--- WHAT THE TASK REQUIRES ---
Every record must be given again word for word; no picture belongs in the copy.

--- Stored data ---
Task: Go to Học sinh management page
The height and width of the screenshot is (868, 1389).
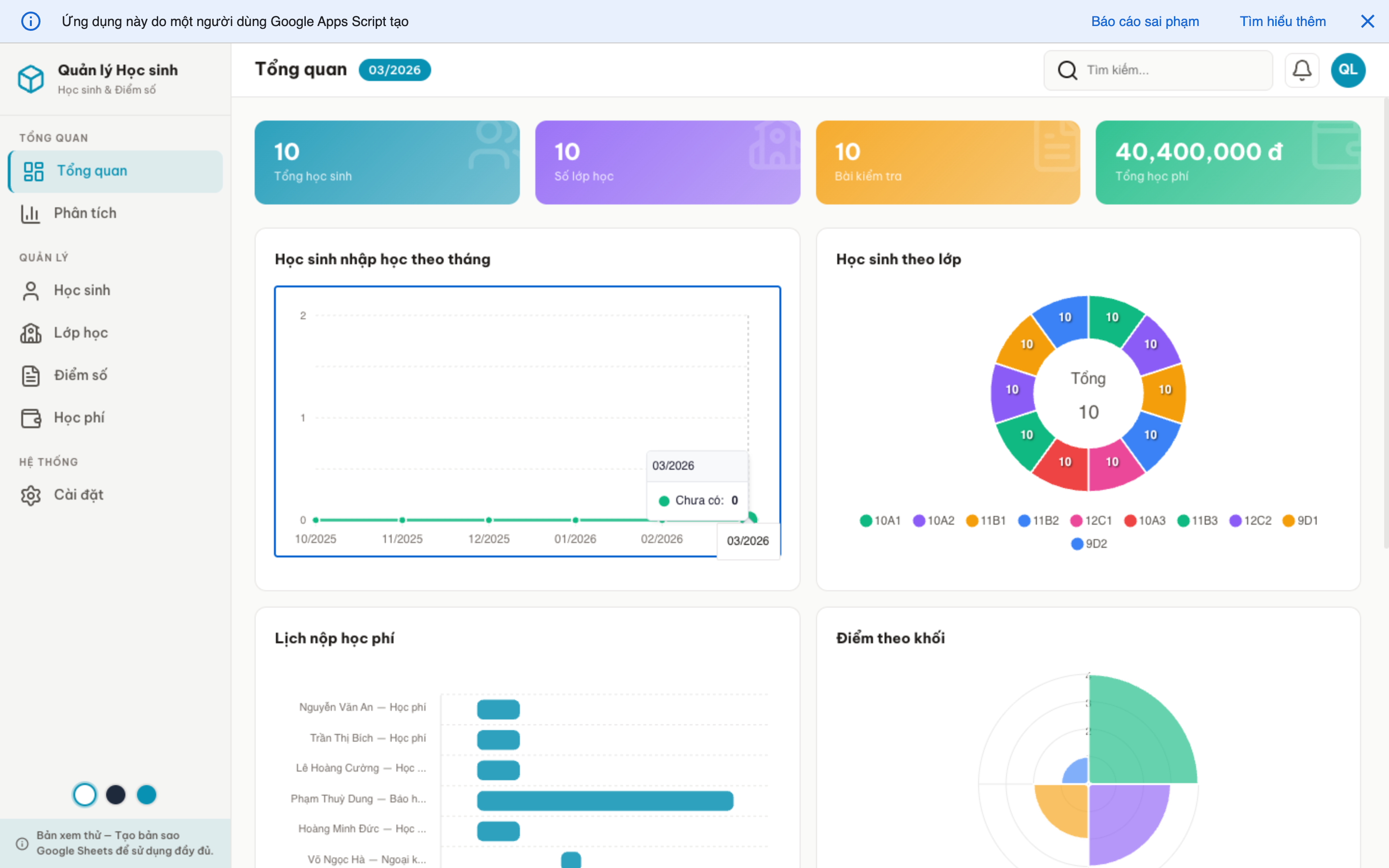Action: click(x=82, y=290)
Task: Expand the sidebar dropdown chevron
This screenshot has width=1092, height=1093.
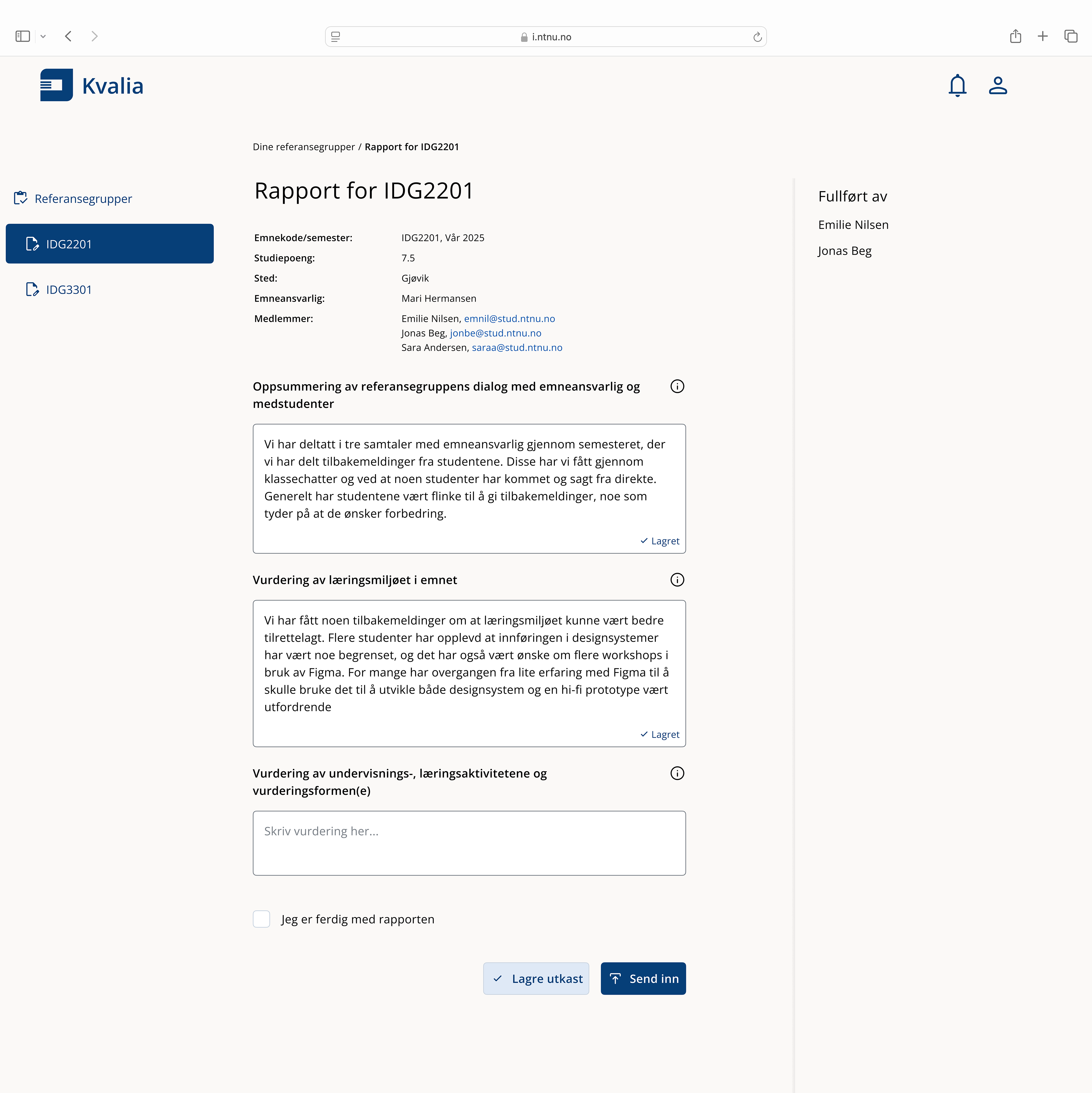Action: pos(43,36)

--- ANSWER SECTION ---
Task: Go to Học sinh management page
The height and width of the screenshot is (868, 1389).
Action: click(x=82, y=290)
Task: Expand the sidebar dropdown chevron
This screenshot has width=1092, height=1093.
Action: pos(43,36)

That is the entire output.